Chapter 02: Base Security 101

RTTTL Alarm

The Sound of Safety

The abandoned research facility creaks around you as another dust storm batters the reinforced walls. Your makeshift base in the electronics lab feels secure enough, but the Wanderer threat grows stronger each day. The scavenged components scattered across your workbench tell a story of desperate survival: resistors pulled from defunct medical equipment, a speaker salvaged from an old intercom system, wires stripped from emergency lighting.

Security isn't just about barriers and locks. Sometimes it's about communication, about signals that cut through chaos. The HERO Board hums quietly in the dim emergency lighting as you examine the speaker in your hands. This simple device could become something more: an alarm system that plays recognizable melodies, a way to signal safety to other survivors, or even a psychological weapon against the Wanderers who fear the sounds of the old world.

RTTTL, the RingTone Text Transfer Language from the age of primitive mobile phones, holds the key. These simple text strings can encode entire melodies, storing them in the board's memory like musical DNA. Each note, each pause, each rhythm compressed into letters and numbers that your microcontroller can decode and transform into sound waves that pierce the apocalyptic silence.

The irony isn't lost on you. Rick Astley's "Never Gonna Give You Up" might be the most annoying song ever inflicted on humanity, but in this wasteland, its familiar melody could mean the difference between friend and foe. The Wanderers have never heard a Rickroll. They don't understand the cultural weight of those opening notes. But any human survivor would recognize it instantly, a beacon of the world that was.

What You'll Learn

When you finish this lesson, you'll be able to:

  • Connect a speaker to your HERO Board and make it produce musical tones
  • Understand how RTTTL (RingTone Text Transfer Language) encodes melodies as text strings
  • Use the tone() and noTone() functions to control audio output
  • Parse complex strings containing musical data and convert them to sound
  • Create an alarm system that plays recognizable melodies
  • Implement string parsing techniques to extract note data, durations, and timing
  • Build a foundation for more complex audio projects and communication systems

Understanding Musical Code

Think of music as a language your microcontroller can learn to speak. Just like human languages have alphabets, musical languages have notes. But here's the clever part: we can represent entire songs as simple text strings that computers understand.
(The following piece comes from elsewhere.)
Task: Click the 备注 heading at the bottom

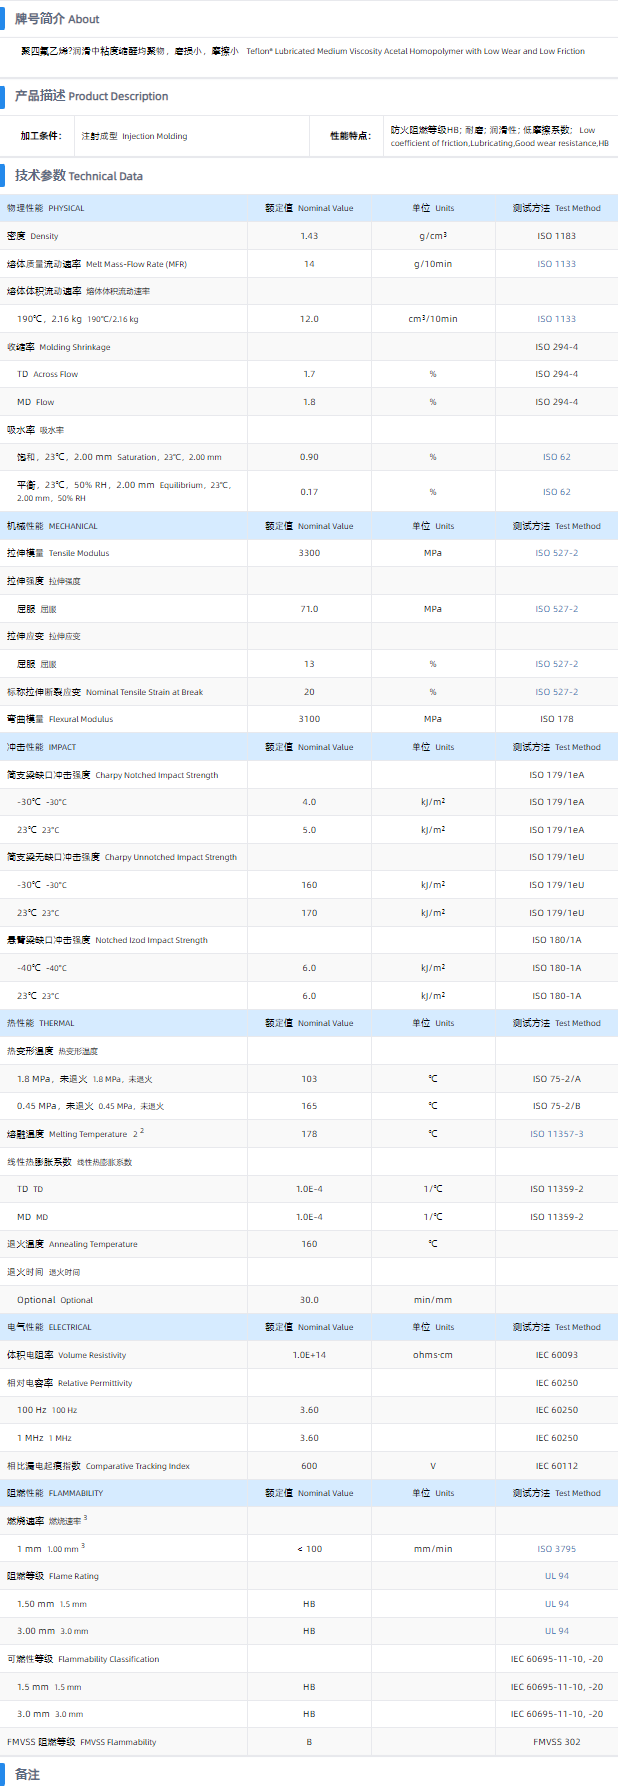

RTTTL works like a recipe for sound. Imagine you're giving someone instructions to play a song on a piano, but you can only use text messages. You'd need to specify three things for each note: which key to press (the pitch), how hard to press it (the volume), and how long to hold it down (the duration). RTTTL does exactly this, but in a format so compact it could fit in the tiny memory of 1990s mobile phones.

The tone() function is your HERO Board's voice box. When you call tone(pin, frequency), you're telling a specific pin to vibrate at a certain speed. A speaker connected to that pin turns those vibrations into sound waves your ears can detect. Low frequencies create deep, bass sounds. High frequencies create sharp, treble sounds. The frequency 440 Hz produces the musical note A, the same note orchestras use to tune their instruments.

String parsing is like being a detective examining coded messages. Your program must scan through the RTTTL text character by character, looking for patterns and extracting meaning. When it sees "8g", it knows that means "play the note G for an eighth-note duration." When it encounters "d=4,o=5,b=200", it's reading the song's configuration: default duration of quarter notes, default octave 5, and tempo of 200 beats per minute.

Wiring Your Audio System

This circuit creates a simple but effective audio output system. The speaker needs protection from the digital pin's voltage, which is where the resistor becomes critical.

RTTTL Alarm Wiring Diagram
  1. Connect the 1kΩ resistor from HERO Board pin 24 to one terminal of the speaker. This resistor limits current flow and prevents damage to both the pin and speaker.
  2. Connect the speaker's other terminal directly to GND on the HERO Board. This completes the circuit and provides a return path for current.
  3. Verify your speaker impedance. Use an 8-ohm or higher speaker. Lower impedance speakers draw too much current and can damage your board.